Debt will always be debt

The most recent statistics indicate Canadians owe an astonishing $1.8 trillion in debt, including mortgages. For each dollar we earn, we owe $ 1.64. It is also estimated we save less than 5% of our income.

I personally find these numbers both staggering and scary. A lot of Canadians rely too much on their house as their main asset. Houses may not appreciate as much, and may not sell at the listed price.

In North America, people tend to rationalize and justify borrowing by splitting it in “good debt” and “bad debt”. A house, a car, a student loan are considered “good debt” since they bring assets or a higher earning potential. On the other hand, gadgets or vacation charged to a credit card are considered “bad debt” since it is perceived it does not make any real difference in our lives.
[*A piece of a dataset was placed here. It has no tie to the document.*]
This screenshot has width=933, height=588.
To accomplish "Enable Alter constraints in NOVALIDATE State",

Unfortunately, it is not that simple. A car is a depreciating asset. It looses half of its value within 5 years. If the field of your degree or diploma does not have a high employment prospect, you won’t make more money.

As shocking as it may sounds to you, you do not have to get into debt for a car or a degree. 
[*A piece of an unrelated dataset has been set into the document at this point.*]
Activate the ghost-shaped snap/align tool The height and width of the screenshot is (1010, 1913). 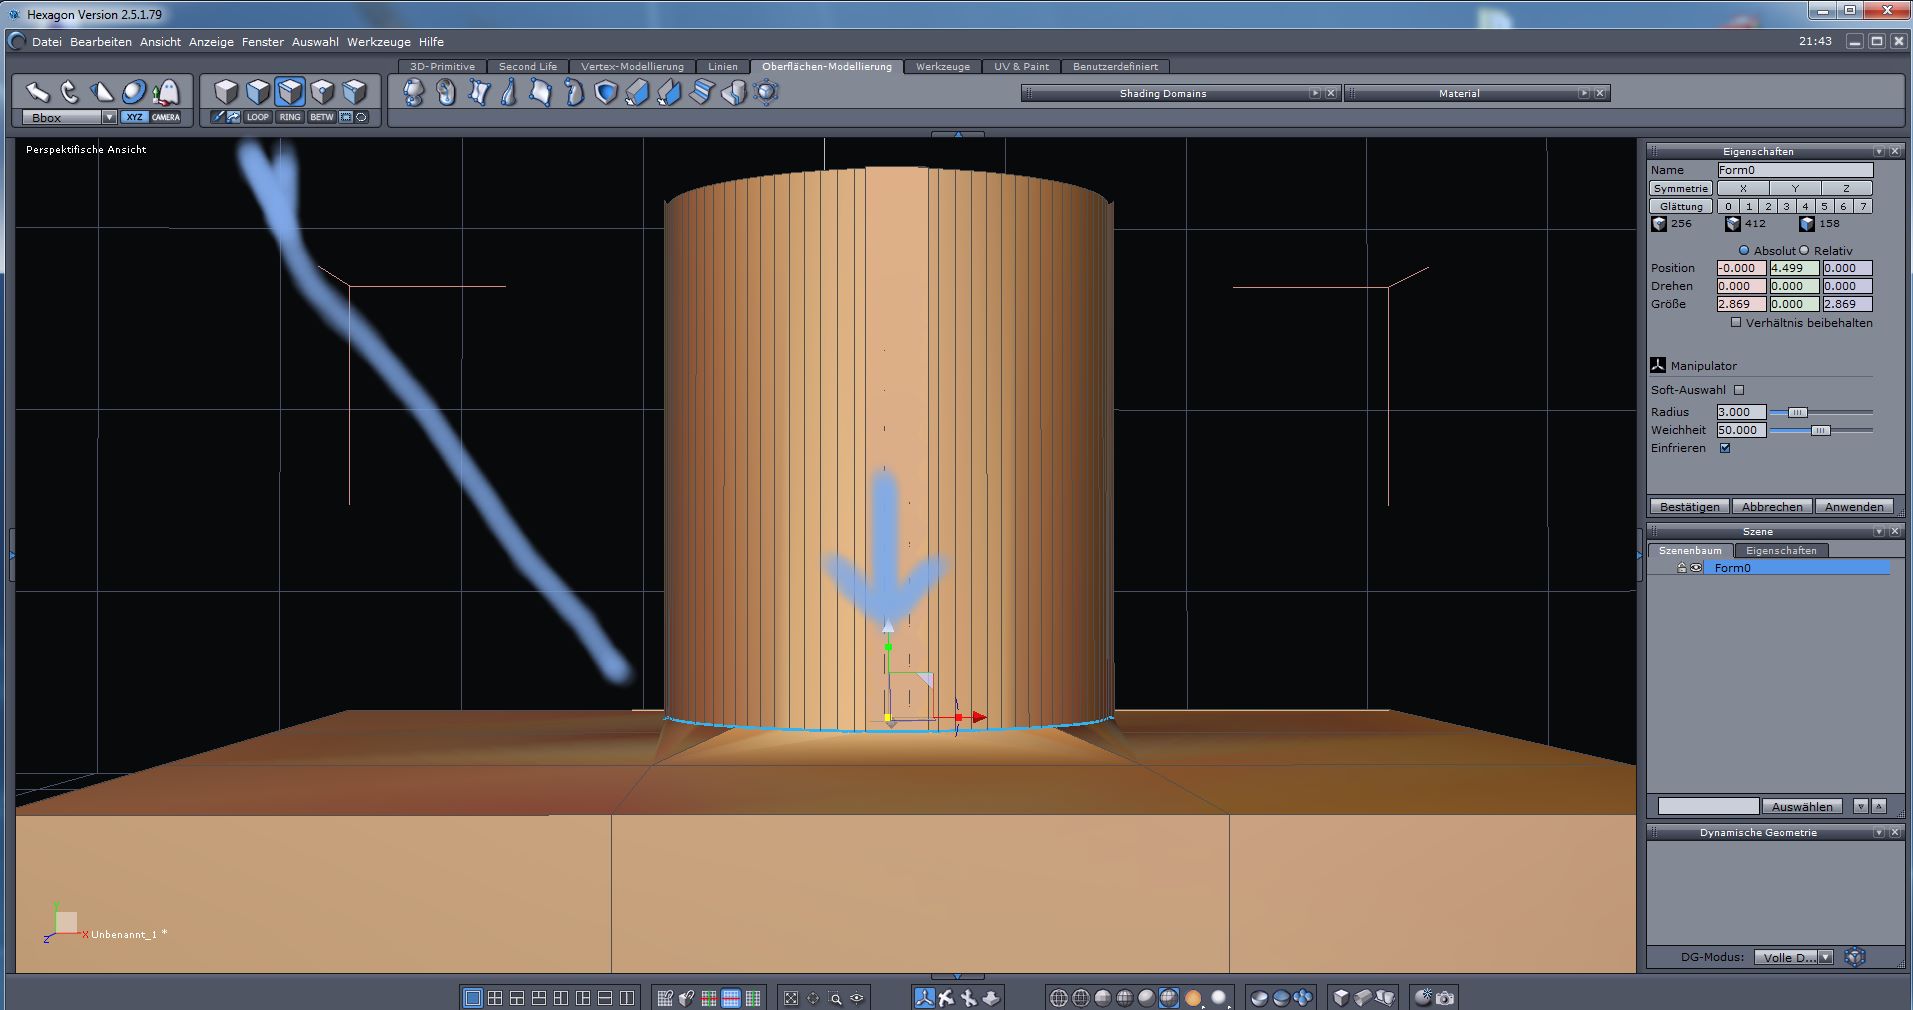[x=166, y=92]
Granted, for a house, you will most likely have to go down the mortgage road. But because you qualify for a 400K mortgage does not mean you can afford a 400K property. You also need to look at the amount of interests you will pay over the course of your mortgage.

Instead of talking about “good debt” and “bad debt”, we should talk about “manageable debt”.

A manageable debt is one that can be paid within 5 years -excluding mortgage-, that has a reasonable interest rate and that does not impede the ability to save for emergencies or retirement. I would also add, that, should you loose your job, you should still be able to make the monthly payment. The purpose of the debt then becomes totally irrelevant.

If your debt does not fit the above definition, then it is a ticking time-bomb!

In the end, debt will always be debt and you will always have to pay it off, no matter what. It will always cost you money. There is no such thing as “good debt” or “bad debt”, it is only debt!